I thought it would be really cute.

Then I saw the beak.
Poor twisted little bird. The parents are still caring for it, and soon arrived to beep and boop at me in protest at my presence in their territory. I don't imagine it will survive long after they stop. Comedy was hanging around too, looking for handouts. She is a terrific hunter but I didn't chase her away. I suppose that being eaten by a barn cat would be a kinder fate for the poor thing than starvation.

Sunday, July 30, 2006

Buying a new car

Actually that is kind of a misleading title. I was really just doing research online in order to do a better job of buying a USED vehicle for our second daughter to drive back and forth to college.

Anyhow, I stumbled across this article and was stunned and kind of shamed to see how easily we fell for some of the ploys used by car salesmen to suck in innocent buyers. (We drive a beat up old '94 minivan that we bought new from a dealer who used several of the tricks described in this story to get a few extra bucks from us.)

I will know better next time. You can too if you take time to read this admittedly long article.

Saturday, July 29, 2006

Creamsicle
BlackJack....Northview's other equine

New "face" in the blogroll

I added a new link to the Blogroll this morning to a colorful and interesting blog from Central New York. The author stumbled on Northview via flood photos and generously gave me a link way back last month.

I am returning the compliment, (albeit kind of late in the day) especially since just their Blogroll alone is worth a visit. Anyhow, welcome to NYCO's Blog.

*Just a note: If you are an upstate New Yorker, plan on spending a while if you click. NYCO links to dozens of pertinent stories that you will find yourself wanting to know more about.

Friday, July 28, 2006

This is Frieland Andre Magma, daughter of Frieland LF Volcano. We finally got a red one!

Still more global warming

A Coyote at the Dog Show wrote an interesting post linking to this story last Sunday. Seems global warming is affecting Mars a lot like it is reported to be doing here on our comfy little home on the third rock.

"In fact, Mars may be in the midst of a period of profound climate change, according to a new study that shows dramatic year-to-year losses of snow at the south pole." Says Space.com (Sound familiar?)

Okay, our ice caps are melting; their ice caps are melting.
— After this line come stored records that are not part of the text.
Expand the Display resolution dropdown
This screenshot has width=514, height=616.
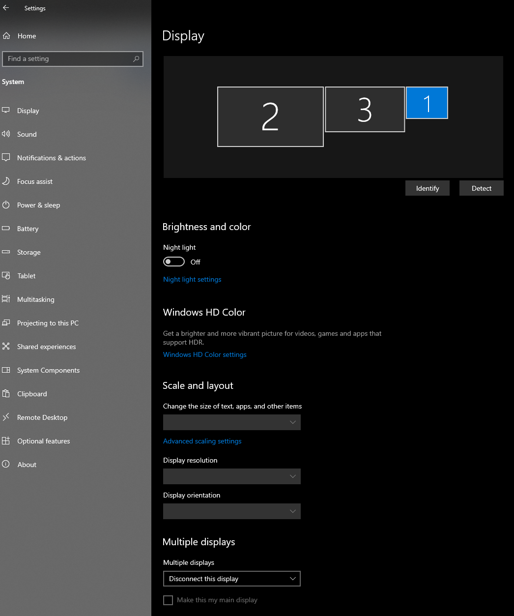231,476
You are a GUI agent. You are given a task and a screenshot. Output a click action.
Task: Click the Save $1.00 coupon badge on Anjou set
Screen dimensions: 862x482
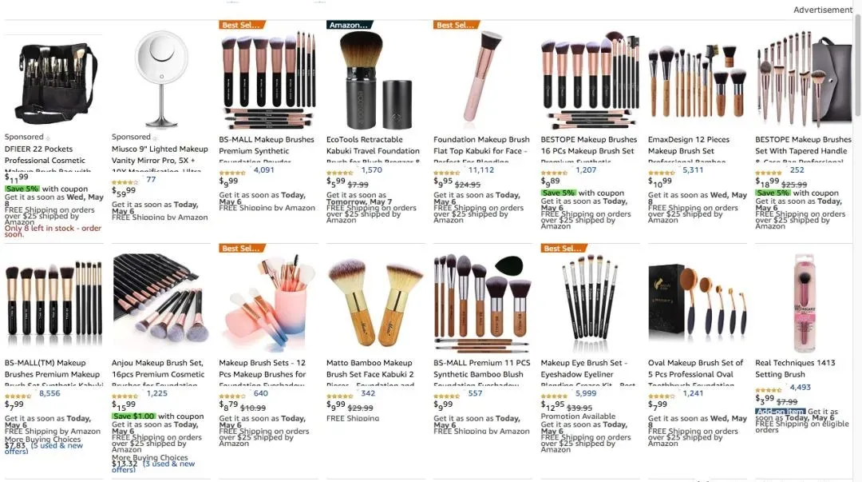(134, 416)
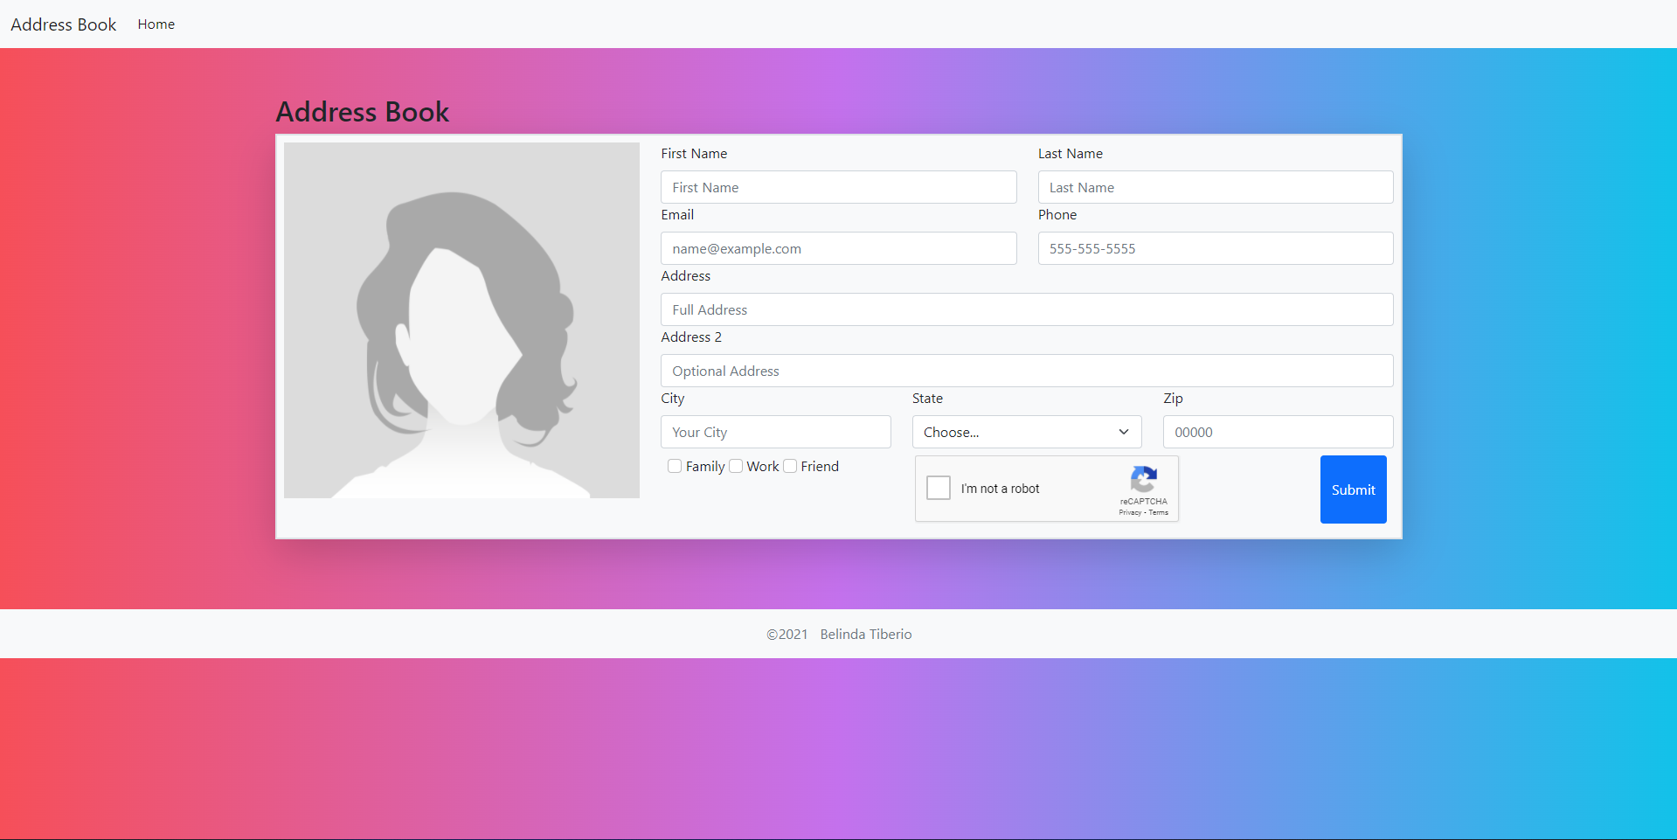
Task: Click the reCAPTCHA logo icon
Action: 1143,480
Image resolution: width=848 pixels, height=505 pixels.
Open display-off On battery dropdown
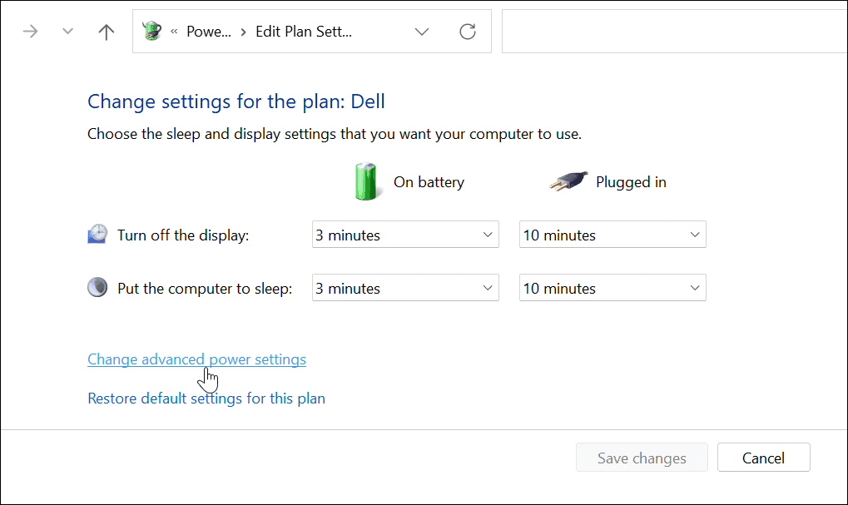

If we accept that ours are wasting away to mere snow cones of their former selves because we drive to the mall too often, should we assume that Ray Walston and Bill Bixby found themselves somewhere unexpected when they shuffled off this mortal coil? And that now that the front yard is red and doesn't need much mowing they bought a new SUV and are spending their time 4-wheeling among the red rock.....polluting the atmosphere in wanton disregard of what they are doing to their climate? Maybe they need a treaty?

Or should we rethink our arrogant assumption that we are turning up the boiler here on earth and instead look to the head honcho out there in space for answers to hypothetical climate change?

Of course, if we think we have strange weather these days, up there on the red planet it snows dry ice. Imagine talking about THAT kind of weather around the water cooler.